Why is Ontario still in lockdown? Our numbers are in steady decline (today’s are 226 new cases in Toronto, a city of 5.298 million; 916 in Ontario, with a population of 14 million), and our vaccination rates are soaring close to 70% for first dose administrations, and all of our LTC residents have received both. It’s been a long slog trying to make sense of the rules. While we didn’t have the Scotch egg debacle, we have hula hoop circles in parks to mark where people can safely gather. Actually, much of our Covid response has been similar to the UK’s; blanket lockdowns, curiously aligned messaging across all mainstream media, with continuous moving of the goalposts and a ramping up of fear throughout. We also have the same healthcare system as the U.K. which this virus has exposed as overwrought and under supported, with hallway medicine a chronic issue, especially during cold and flu season.

It’s hard to remain sane during this. I’ve had friends call me a ‘Trumper’, they’ve questioned whether I care about my kids’ safety when I sent them to school, and in general I’ve been on the ‘wrong side’ of the debate. It’s been uncomfortable.
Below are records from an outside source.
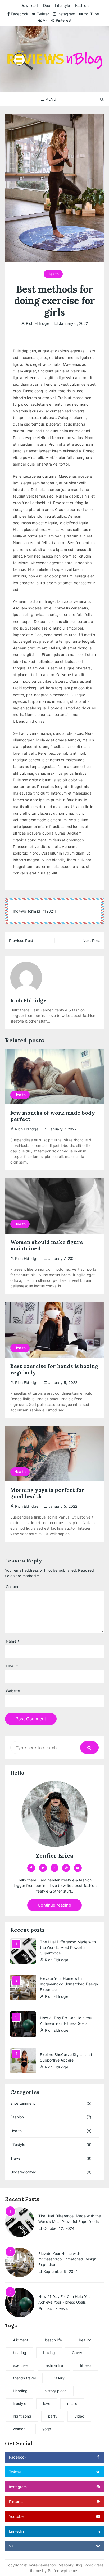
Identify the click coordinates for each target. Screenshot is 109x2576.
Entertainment (22, 2103)
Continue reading (54, 1905)
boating (19, 2352)
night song (22, 2416)
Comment (16, 1586)
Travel (15, 2158)
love (46, 2403)
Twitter (43, 14)
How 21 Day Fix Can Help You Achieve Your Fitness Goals (66, 2021)
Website (13, 1691)
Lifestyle (62, 5)
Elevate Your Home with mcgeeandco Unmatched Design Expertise (69, 1984)
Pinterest (63, 20)
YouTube (91, 14)
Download (29, 5)
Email (12, 1666)
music (72, 2403)
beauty (85, 2340)
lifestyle (19, 2403)
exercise (20, 2365)
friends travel (24, 2378)
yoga (46, 2429)
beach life (53, 2340)
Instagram (66, 14)
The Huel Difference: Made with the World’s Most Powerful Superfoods (68, 1947)
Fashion (82, 5)
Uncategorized (23, 2172)
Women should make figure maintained (46, 1245)
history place (55, 2390)
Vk (45, 20)
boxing (49, 2352)
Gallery (59, 2378)
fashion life (53, 2365)
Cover (77, 2352)
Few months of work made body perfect (52, 1115)
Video (79, 2416)
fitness (85, 2365)
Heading (20, 2390)
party (52, 2416)
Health (53, 274)
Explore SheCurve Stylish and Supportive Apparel (66, 2057)
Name (12, 1641)
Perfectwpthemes (63, 2570)
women (19, 2429)
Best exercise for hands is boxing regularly (54, 1369)
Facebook (19, 14)
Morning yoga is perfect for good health (47, 1493)
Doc (46, 5)
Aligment (20, 2340)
I never expected politicians to get it all right, but I did expect them to admit when they were wrong and adjust course. In fact, in the beginning I had a kind of inflated sense of confidence. After all, Toronto was ground zero in 2003 for the first SARS epidemic. We even wrote the book on it. But then we threw the book out, and the organisation with it. In May 2019 somebody decided to axe the GPHIN – our world class Global Public Health Intelligence Network, a network set up to have boots on the ground to avoid the next big outbreak. Because we have always known there would be another. Who axed it and why? There are a couple of name and “pennywise, pound foolish” comes to mind. But mostly it’s another case of It-Wasn’t-Me-Itis.

So here we are, more than a year later, huddled under these blanket lockdowns, the Emergency Measures Act extended into December, despite most of cabinet being absent for the vote. Perhaps they’ve not heard of Zoom? Torontonians are exhausted and deflated. Even the last minute announcement to allow fully vaccinated front line workers attend hockey games couldn’t lift our spirits. It didn’t help that The Maple Leafs lost (Go Leafs, Gone!) and the vaccinated people all wore masks, despite the CDC down south nixing the need for masks after vaccination. So is this it? Are we all the invisible threat? Do we need protecting from each other forever? Even with vaccinations? My friends, as our minister says before he takes away all of our toys at Ford’s Freaky Fridays, we need a better story. We need a new story without fear as the central character. We need to see our sacrifices did not go to waste. We need leadership that takes the lead, rather than another survey. We need to support communities and children in need of resources, not restrictions. We need to rebuild public trust in our institutions. We need to recognise that life cannot go on in this continuous state of limbo, and we need to come together in co-operation, not segregate into ever smaller factions. We need to do it now. The costs are too great. We risk losing so much that there’ll be nothing left to re-open. Remember back when we thought hoarding toilet paper was the answer? It still isn’t, and neither are blanket lockdowns.